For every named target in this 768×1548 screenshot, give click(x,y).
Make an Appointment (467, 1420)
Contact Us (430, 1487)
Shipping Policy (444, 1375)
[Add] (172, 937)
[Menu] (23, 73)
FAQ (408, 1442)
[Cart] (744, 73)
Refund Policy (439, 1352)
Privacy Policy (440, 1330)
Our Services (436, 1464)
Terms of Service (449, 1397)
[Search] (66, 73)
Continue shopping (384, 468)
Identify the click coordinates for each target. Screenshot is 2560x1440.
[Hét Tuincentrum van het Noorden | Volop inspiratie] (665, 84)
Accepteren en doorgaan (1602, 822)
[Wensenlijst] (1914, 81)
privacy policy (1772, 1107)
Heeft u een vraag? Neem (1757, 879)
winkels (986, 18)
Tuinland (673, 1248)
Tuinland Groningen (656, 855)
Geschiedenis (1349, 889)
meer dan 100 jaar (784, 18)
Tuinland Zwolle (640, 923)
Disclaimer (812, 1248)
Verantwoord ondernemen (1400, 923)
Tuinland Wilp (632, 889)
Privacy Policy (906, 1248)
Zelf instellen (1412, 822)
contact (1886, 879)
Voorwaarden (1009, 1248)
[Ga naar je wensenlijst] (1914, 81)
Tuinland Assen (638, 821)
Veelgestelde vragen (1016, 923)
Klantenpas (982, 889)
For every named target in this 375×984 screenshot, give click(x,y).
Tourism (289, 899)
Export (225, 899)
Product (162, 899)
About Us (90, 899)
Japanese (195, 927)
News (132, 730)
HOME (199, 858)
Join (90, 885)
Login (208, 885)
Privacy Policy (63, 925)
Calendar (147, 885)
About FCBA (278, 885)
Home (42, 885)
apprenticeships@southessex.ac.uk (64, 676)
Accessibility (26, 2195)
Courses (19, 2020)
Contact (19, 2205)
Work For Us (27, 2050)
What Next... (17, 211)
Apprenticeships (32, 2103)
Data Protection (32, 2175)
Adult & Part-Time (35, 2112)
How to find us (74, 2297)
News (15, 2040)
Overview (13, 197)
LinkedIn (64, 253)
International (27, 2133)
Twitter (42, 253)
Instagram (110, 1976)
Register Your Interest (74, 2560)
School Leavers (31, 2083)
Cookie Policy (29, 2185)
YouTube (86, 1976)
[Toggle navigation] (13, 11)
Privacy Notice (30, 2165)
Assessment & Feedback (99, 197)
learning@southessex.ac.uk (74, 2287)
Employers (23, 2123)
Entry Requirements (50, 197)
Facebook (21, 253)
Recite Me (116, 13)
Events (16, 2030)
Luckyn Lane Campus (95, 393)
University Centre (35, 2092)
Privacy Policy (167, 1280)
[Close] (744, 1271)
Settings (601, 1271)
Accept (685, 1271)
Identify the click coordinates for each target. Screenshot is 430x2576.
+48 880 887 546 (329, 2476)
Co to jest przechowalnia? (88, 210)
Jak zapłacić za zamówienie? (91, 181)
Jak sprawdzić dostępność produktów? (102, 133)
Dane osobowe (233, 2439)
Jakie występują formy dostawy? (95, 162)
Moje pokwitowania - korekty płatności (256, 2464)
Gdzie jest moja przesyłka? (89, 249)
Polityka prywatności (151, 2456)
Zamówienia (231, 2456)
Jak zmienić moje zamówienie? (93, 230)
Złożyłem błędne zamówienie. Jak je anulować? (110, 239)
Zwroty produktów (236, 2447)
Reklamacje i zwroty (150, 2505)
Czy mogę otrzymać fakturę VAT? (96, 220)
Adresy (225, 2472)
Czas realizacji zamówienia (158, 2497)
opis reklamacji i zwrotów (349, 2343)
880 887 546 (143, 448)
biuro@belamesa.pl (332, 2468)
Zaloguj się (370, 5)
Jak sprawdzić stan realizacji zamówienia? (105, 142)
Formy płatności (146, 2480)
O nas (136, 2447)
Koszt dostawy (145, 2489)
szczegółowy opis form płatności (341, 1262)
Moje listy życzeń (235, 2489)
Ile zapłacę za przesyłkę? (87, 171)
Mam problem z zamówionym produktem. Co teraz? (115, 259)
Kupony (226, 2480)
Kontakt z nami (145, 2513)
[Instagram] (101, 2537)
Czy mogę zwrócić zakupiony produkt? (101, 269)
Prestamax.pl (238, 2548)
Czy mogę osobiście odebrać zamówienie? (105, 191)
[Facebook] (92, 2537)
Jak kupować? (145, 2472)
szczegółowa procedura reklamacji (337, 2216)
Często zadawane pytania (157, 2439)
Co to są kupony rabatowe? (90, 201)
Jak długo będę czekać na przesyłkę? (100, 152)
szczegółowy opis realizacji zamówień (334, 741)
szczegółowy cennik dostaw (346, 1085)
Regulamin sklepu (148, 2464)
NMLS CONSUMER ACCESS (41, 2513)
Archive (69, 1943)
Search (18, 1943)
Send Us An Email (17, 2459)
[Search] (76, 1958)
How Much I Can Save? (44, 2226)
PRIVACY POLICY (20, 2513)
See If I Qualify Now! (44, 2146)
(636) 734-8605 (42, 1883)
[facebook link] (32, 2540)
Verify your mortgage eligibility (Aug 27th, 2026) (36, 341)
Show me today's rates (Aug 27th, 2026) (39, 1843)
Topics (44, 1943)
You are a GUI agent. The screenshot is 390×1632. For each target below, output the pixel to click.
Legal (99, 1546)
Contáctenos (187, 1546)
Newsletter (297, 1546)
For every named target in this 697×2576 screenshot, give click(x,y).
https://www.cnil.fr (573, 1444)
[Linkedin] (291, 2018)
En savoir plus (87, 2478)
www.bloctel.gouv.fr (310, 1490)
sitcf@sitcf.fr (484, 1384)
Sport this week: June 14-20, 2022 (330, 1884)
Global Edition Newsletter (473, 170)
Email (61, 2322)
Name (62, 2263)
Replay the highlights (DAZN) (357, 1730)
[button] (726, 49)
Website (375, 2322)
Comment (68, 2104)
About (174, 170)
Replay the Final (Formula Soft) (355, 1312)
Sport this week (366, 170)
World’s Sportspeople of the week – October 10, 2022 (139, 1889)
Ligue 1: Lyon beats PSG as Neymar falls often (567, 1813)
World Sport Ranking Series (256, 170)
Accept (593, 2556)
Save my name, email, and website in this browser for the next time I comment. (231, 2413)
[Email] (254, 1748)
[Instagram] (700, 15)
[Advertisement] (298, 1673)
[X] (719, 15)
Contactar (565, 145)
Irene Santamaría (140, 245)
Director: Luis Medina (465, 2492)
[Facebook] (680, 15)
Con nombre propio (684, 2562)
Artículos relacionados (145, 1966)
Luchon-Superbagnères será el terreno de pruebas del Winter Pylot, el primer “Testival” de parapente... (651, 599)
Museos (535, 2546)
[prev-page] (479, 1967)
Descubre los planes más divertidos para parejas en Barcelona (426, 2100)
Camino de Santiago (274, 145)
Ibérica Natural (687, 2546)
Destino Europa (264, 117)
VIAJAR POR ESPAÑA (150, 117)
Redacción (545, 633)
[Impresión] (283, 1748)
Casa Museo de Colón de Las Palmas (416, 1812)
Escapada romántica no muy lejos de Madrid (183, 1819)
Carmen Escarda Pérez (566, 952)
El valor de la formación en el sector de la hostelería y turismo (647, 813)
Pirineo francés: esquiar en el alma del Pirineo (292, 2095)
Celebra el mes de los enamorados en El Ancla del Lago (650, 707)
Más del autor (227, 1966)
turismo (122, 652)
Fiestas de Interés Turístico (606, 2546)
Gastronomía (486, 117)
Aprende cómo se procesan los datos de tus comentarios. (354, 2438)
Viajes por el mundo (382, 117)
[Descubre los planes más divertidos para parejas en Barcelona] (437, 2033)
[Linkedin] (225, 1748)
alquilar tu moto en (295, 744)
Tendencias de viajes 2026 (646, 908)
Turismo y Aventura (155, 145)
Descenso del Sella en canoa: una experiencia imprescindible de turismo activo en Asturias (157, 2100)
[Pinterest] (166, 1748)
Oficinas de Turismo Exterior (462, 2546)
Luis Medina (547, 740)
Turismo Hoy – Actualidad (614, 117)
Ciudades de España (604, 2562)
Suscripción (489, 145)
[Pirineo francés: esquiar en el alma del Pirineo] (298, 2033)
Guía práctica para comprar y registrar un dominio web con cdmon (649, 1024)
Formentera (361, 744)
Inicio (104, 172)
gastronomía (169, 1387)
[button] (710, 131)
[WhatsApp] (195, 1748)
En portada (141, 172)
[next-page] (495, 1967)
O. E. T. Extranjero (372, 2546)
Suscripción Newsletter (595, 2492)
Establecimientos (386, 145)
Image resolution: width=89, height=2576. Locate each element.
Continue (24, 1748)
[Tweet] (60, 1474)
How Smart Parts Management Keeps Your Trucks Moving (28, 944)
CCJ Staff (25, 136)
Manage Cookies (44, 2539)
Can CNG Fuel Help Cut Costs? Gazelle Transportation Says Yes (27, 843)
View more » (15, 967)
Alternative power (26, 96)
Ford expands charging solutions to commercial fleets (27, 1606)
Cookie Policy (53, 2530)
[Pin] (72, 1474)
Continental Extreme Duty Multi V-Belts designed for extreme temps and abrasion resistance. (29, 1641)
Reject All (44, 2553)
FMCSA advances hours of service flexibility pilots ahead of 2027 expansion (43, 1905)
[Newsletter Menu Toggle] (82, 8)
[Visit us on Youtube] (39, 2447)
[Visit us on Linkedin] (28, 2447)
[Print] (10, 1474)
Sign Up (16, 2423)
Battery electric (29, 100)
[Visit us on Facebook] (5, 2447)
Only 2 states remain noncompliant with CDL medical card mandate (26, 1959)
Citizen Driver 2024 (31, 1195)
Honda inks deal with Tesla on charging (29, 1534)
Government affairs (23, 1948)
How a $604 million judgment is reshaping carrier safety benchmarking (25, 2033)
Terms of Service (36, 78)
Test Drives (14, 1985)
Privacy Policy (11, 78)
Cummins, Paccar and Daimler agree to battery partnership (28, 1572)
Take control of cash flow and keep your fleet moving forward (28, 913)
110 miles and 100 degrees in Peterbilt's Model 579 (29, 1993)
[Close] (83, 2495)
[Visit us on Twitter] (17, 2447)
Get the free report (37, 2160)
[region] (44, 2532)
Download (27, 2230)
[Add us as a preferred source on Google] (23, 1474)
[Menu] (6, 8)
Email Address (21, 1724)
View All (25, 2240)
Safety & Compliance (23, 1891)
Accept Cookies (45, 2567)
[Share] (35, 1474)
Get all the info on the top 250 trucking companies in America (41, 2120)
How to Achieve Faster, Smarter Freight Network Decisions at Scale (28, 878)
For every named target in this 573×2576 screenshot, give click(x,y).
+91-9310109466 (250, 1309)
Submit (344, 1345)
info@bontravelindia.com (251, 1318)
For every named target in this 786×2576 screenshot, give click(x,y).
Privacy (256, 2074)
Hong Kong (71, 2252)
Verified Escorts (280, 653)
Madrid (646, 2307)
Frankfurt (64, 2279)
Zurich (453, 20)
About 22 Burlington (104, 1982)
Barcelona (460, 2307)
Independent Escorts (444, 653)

- - - - -

→ **PROBLEM TO WORK ON**:
Look above for the line with "Archive (69, 1943)" and the line with "Barcelona (426, 2100)". Write out those two lines and all the lines between them, exactly, and no others.

→ **ANSWER FOR THE TASK**:
Archive (69, 1943)
Search (18, 1943)
Send Us An Email (17, 2459)
[Search] (76, 1958)
How Much I Can Save? (44, 2226)
PRIVACY POLICY (20, 2513)
See If I Qualify Now! (44, 2146)
(636) 734-8605 (42, 1883)
[facebook link] (32, 2540)
Verify your mortgage eligibility (Aug 27th, 2026) (36, 341)
Show me today's rates (Aug 27th, 2026) (39, 1843)
Topics (44, 1943)
You are a GUI agent. The screenshot is 390×1632. For each target below, output the pixel to click.
Legal (99, 1546)
Contáctenos (187, 1546)
Newsletter (297, 1546)
For every named target in this 697×2576 screenshot, give click(x,y).
https://www.cnil.fr (573, 1444)
[Linkedin] (291, 2018)
En savoir plus (87, 2478)
www.bloctel.gouv.fr (310, 1490)
sitcf@sitcf.fr (484, 1384)
Sport this week: June 14-20, 2022 (330, 1884)
Global Edition Newsletter (473, 170)
Email (61, 2322)
Name (62, 2263)
Replay the highlights (DAZN) (357, 1730)
[button] (726, 49)
Website (375, 2322)
Comment (68, 2104)
About (174, 170)
Replay the Final (Formula Soft) (355, 1312)
Sport this week (366, 170)
World’s Sportspeople of the week – October 10, 2022 (139, 1889)
Ligue 1: Lyon beats PSG as Neymar falls often (567, 1813)
World Sport Ranking Series (256, 170)
Accept (593, 2556)
Save my name, email, and website in this browser for the next time I comment. (231, 2413)
[Email] (254, 1748)
[Instagram] (700, 15)
[Advertisement] (298, 1673)
[X] (719, 15)
Contactar (565, 145)
Irene Santamaría (140, 245)
Director: Luis Medina (465, 2492)
[Facebook] (680, 15)
Con nombre propio (684, 2562)
Artículos relacionados (145, 1966)
Luchon-Superbagnères será el terreno de pruebas del Winter Pylot, el primer “Testival” de parapente... (651, 599)
Museos (535, 2546)
[prev-page] (479, 1967)
Descubre los planes más divertidos para parejas en Barcelona (426, 2100)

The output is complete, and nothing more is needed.